RENCONTRE : FEDERICO ARIU
Depuis son adolescence, Federico Ariu manifeste une passion inébranlable pour l’art de raconter des histoires. Après des études traditionnelles, il se lance dans la réalisation de courts-métrages de fiction, tout en travaillant pour la publicité, le documentaire et la conception de clips pour divers artistes de la scène belge. Régulièrement, ses œuvres sont diffusées sur BX1. Après deux romans, il vient de sortir un recueil de nouvelles intitulé Sombres inspirations. Rencontre.

Pourquoi le titre Sombres inspirations ?
Sombres inspirations est directement né d’idées qui se bousculent dans mon esprit depuis l’enfance. Une période au cours de laquelle j’ai été captivé par les films d’horreur et les récits fantastiques. Les romans de Stephen King et la série La Quatrième Dimension m’ont particulièrement marqué, au point de m’entraî-
ner dans un monde où la réalité cède souvent la place à l’extraordinaire et à l’indicible. Ces inspirations de jeunesse ont éveillé en moi un désir tenace d’imaginer des récits où l’étrange et l’effroi se combinent au quotidien. Dès l’âge de douze ans, encouragé par l’acquisition d’une caméra VHS offerte par mon père, j’ai commencé à réaliser des petits films d’horreur, bricolés avec les moyens du bord.
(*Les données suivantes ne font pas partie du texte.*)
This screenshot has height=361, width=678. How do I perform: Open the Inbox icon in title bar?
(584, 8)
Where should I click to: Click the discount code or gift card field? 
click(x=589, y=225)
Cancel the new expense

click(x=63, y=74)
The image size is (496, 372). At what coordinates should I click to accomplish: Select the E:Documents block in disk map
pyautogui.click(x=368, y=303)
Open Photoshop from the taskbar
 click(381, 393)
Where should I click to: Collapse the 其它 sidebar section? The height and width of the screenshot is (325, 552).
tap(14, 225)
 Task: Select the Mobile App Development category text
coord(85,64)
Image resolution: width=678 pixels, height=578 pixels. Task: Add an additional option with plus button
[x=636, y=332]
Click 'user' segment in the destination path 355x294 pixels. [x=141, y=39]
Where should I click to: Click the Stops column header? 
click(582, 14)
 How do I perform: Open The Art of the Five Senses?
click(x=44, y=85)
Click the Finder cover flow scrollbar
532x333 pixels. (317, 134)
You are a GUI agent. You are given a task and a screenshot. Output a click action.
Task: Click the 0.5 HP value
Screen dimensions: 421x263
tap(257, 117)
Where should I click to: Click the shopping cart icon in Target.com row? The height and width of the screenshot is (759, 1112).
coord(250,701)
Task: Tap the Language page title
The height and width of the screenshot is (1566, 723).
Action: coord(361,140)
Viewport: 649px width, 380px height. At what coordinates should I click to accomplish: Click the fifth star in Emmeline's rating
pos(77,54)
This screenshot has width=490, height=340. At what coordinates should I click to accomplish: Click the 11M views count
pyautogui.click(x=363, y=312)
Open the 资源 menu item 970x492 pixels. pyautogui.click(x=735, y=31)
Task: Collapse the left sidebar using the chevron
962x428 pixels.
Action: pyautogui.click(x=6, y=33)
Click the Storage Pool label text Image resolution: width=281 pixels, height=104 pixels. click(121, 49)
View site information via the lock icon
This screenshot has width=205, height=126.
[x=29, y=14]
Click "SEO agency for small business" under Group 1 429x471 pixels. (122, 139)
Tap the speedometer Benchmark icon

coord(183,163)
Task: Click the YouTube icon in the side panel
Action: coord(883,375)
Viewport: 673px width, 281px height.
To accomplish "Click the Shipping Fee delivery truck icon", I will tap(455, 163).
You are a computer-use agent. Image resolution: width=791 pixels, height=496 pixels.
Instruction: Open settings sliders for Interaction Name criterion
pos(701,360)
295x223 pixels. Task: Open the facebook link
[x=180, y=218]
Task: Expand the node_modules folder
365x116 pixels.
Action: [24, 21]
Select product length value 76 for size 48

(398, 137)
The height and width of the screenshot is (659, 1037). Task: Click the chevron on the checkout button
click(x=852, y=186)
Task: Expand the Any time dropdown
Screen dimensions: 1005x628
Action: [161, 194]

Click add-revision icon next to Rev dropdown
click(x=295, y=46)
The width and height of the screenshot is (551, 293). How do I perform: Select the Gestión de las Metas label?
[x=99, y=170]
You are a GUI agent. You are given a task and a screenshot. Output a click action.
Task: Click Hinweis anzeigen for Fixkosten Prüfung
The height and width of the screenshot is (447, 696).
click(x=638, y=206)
Cela a été le début d’une aventure qui continue de s’épanouir aujourd’hui, puisque je suis devenu cinéaste. Comme réalisateur, j’ai bouclé quelques courts-métrages axés sur ce genre, dont un en hommage à Wes Craven, qui a longtemps été mon metteur en scène de prédilection.

Combien de nouvelles contient ce recueil ?
Il regroupe dix textes plus ou moins longs. Chacun explore des thèmes cristallisés sur la peur intime, les monstres et les fantômes qui surgissent dans la quotidienneté pour enlacer le quidam et lui pourrir la vie. Il s’agit du premier volume d’une série. Pour la plupart de ces histoires, il s’agit d’idées que j’ai imaginées il y a parfois bien longtemps, qui se sont assoupies dans un coin de ma mémoire et dont certaines sont devenues des ébauches de scripts non aboutis pour l’écran.

A quel genre de récits se trouve-ton confronté ?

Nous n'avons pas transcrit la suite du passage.